Records for processing
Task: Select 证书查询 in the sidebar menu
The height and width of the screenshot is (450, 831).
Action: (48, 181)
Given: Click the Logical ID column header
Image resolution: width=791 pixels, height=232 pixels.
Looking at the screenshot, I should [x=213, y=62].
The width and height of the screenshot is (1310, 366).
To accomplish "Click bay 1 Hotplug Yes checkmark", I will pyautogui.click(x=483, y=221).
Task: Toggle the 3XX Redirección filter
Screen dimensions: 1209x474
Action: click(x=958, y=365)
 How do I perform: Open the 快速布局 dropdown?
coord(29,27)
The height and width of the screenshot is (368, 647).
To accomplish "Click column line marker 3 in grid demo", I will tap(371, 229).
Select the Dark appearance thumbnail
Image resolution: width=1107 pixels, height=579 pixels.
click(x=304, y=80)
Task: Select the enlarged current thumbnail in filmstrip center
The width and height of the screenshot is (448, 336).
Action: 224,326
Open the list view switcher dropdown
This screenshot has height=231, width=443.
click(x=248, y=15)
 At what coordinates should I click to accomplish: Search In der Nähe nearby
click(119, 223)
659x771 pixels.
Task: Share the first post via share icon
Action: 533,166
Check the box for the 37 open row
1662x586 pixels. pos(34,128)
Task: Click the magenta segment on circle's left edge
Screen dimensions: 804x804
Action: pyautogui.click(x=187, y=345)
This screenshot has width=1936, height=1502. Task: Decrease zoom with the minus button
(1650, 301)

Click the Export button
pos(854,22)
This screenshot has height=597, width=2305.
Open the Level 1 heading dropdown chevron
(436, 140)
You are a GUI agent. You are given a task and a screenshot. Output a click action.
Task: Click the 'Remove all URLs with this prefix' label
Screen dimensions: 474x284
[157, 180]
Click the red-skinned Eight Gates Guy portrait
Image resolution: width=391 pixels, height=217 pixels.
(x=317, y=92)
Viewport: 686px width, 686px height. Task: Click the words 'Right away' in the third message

Exercise description
Copy out the items starting at the line that contains "How do I perform: Open the 快速布局 dropdown?" and ending at the line that contains "click(x=304, y=80)", requests included. Scale every click coordinate in the answers by 1.15 and round each result to a whole number, rounding halves up.

Exercise solution
 How do I perform: Open the 快速布局 dropdown?
coord(33,31)
The height and width of the screenshot is (368, 647).
To accomplish "Click column line marker 3 in grid demo", I will tap(427, 263).
Select the Dark appearance thumbnail
Image resolution: width=1107 pixels, height=579 pixels.
click(x=350, y=92)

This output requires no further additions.